### Activity
Below are records with pictures in them. Output exactly the lines from the one with "This screenshot has width=861, height=547." through the one with "Where should I", both included, and leave every picture out; give only those lines.

### Material supplied

= Beginning of Section =

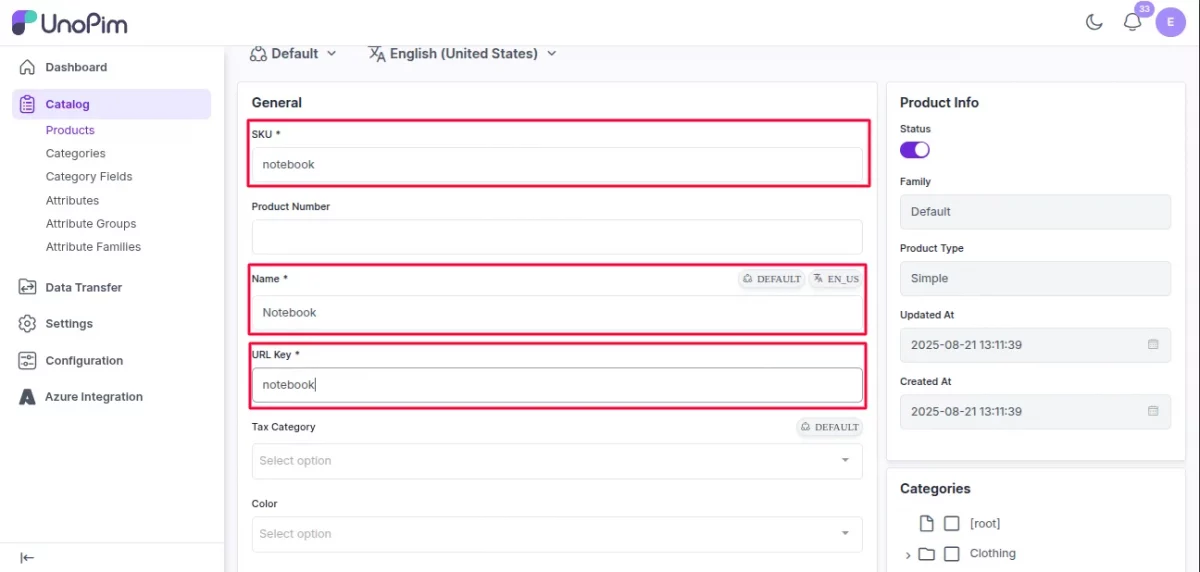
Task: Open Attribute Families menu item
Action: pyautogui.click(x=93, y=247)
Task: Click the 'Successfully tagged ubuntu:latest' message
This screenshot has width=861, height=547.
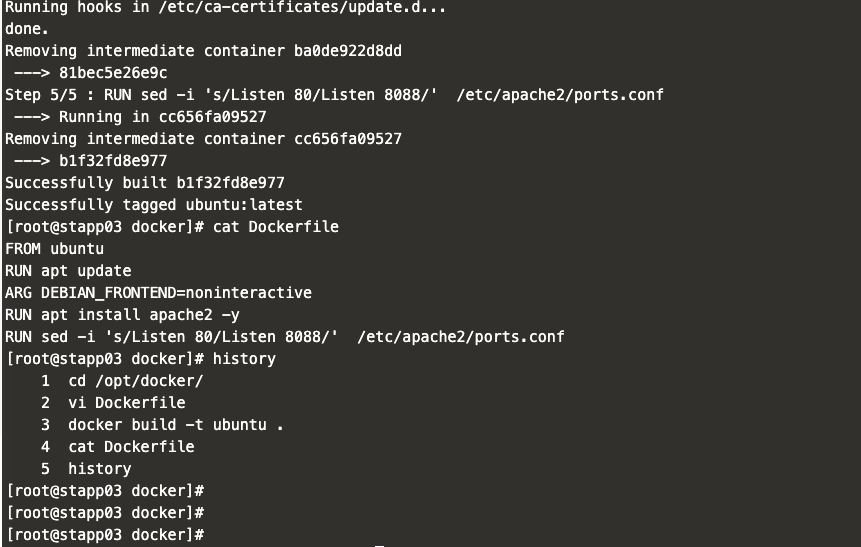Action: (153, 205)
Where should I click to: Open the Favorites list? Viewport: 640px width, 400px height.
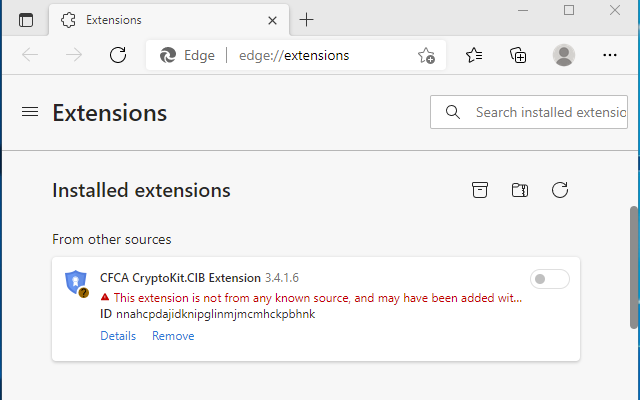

= End of Section =
= Beginning of Section =

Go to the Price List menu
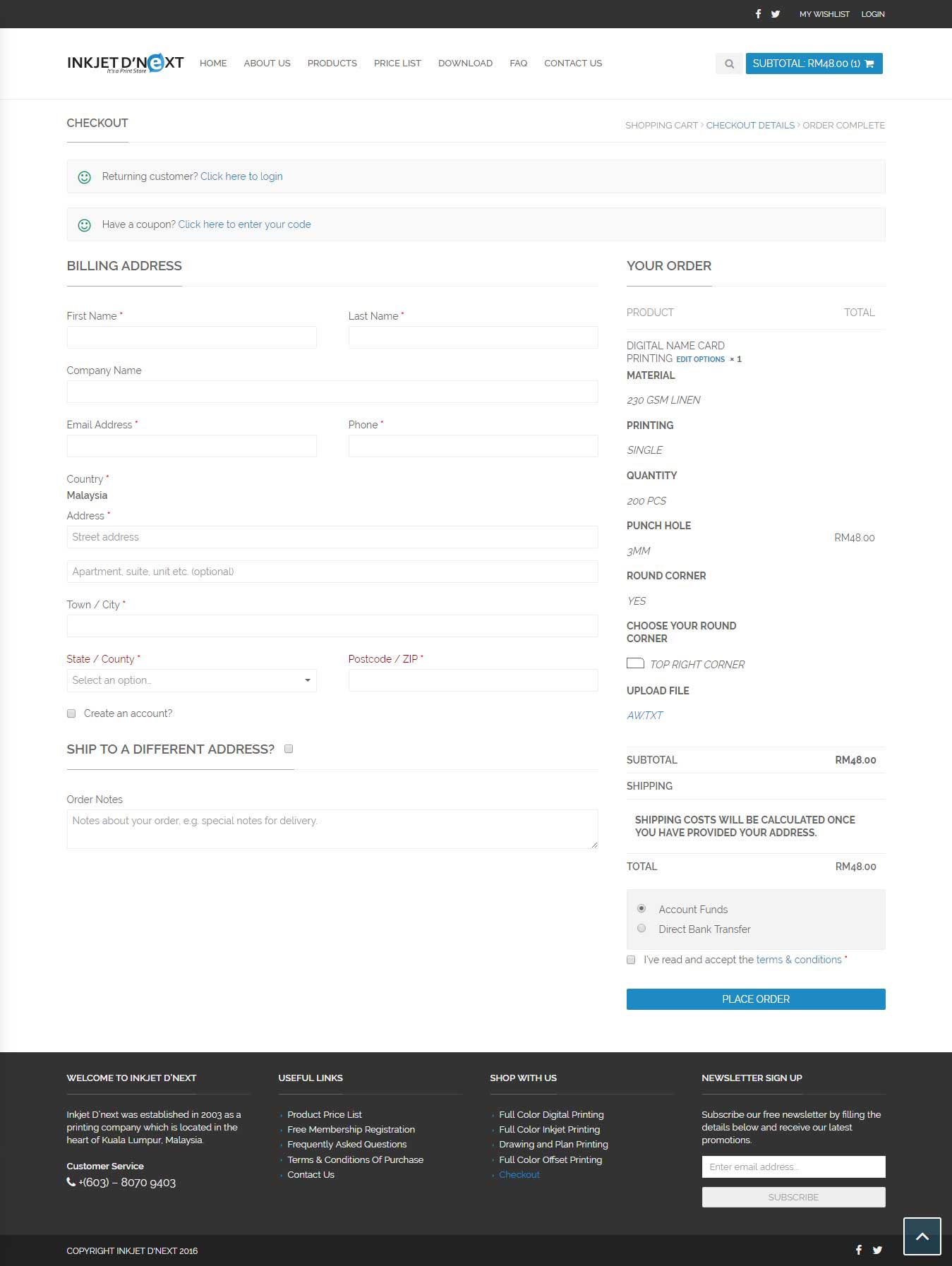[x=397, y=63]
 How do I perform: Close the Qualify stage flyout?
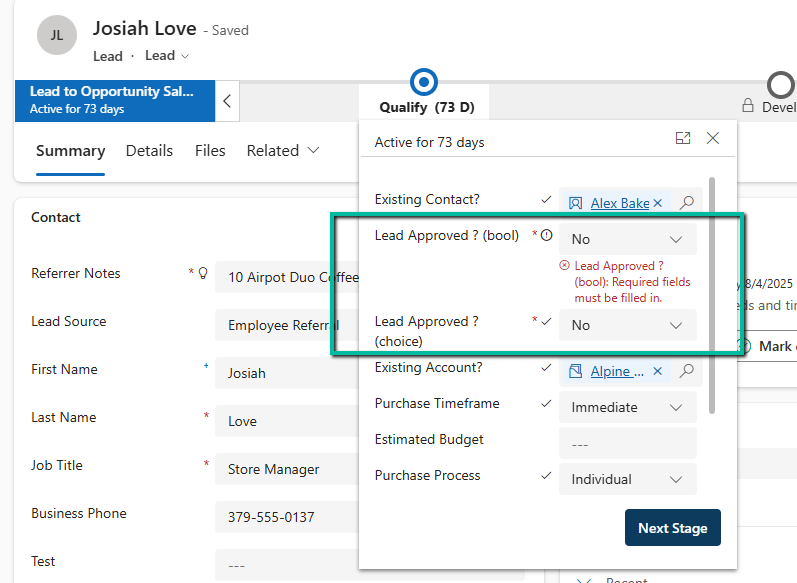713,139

= End of Section =

### Answer area
This screenshot has width=861, height=547.
Action: (153, 205)
Where should I click to: Open the Favorites list? Viewport: 640px width, 400px height.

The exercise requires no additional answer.